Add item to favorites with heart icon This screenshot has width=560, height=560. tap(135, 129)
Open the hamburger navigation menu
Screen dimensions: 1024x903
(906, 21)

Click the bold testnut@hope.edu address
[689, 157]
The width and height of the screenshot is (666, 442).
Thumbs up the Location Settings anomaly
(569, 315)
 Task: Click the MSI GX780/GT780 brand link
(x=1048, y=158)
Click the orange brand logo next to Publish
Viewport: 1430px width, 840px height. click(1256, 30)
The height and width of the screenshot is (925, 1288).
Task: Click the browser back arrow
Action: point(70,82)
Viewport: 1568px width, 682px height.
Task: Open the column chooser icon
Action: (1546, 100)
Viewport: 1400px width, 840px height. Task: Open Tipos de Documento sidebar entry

### TASK BRIEF
Rewrite the listing above with "heart icon" replaced by "heart symbol", keeping everything else the same.

### OUTPUT
Add item to favorites with heart symbol This screenshot has width=560, height=560. tap(135, 129)
Open the hamburger navigation menu
Screen dimensions: 1024x903
(906, 21)

Click the bold testnut@hope.edu address
[689, 157]
The width and height of the screenshot is (666, 442).
Thumbs up the Location Settings anomaly
(569, 315)
 Task: Click the MSI GX780/GT780 brand link
(x=1048, y=158)
Click the orange brand logo next to Publish
Viewport: 1430px width, 840px height. click(1256, 30)
The height and width of the screenshot is (925, 1288).
Task: Click the browser back arrow
Action: point(70,82)
Viewport: 1568px width, 682px height.
Task: Open the column chooser icon
Action: (1546, 100)
Viewport: 1400px width, 840px height. Task: Open Tipos de Documento sidebar entry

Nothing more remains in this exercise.